Clustered Indexes are exactly what they always have been in SQL Server – a rowstore b-tree index that stores data in sequential pages. Records are ordered for fast data retrieval. The only difference in Synapse is that the data is sharded across your distributions first based upon the distribution property of the table. In an ideal world, your clustered index will be 1/60^th of the total size of the table and therefore perform much faster than in regular SQL Server.

Heaps just like clustered indexes are simply data pages stored in rowstore format with no ordering. As data is deleted from a heap, you will need to rebuild it to help performance. This is no different than SQL Server just distributed across 60 distributions.

Nonclustered Indexes: Sometimes these are called secondary indexes.

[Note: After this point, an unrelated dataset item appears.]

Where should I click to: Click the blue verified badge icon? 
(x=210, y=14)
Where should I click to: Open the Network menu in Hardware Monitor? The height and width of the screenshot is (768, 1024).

The data is not physically stored here, but this is a b-tree index that exists in addition to the physical storage of the table (CCI, clustered, or heap). Nonclustered indexes are created to improve performance of specific queries. Generally, composite indexes can be created for filter and join criteria to improve performance. In Synapse Dedicated SQL Pools, nonclustered indexes are generally not needed as frequently since a combination of CCI rowgroups and the distribution of data separates data into small enough pieces that a secondary index doesn’t produce significant gain in performance (in most but not all cases).

I will discuss index maintenance in a follow up post which will provide greater insight into CCI internals.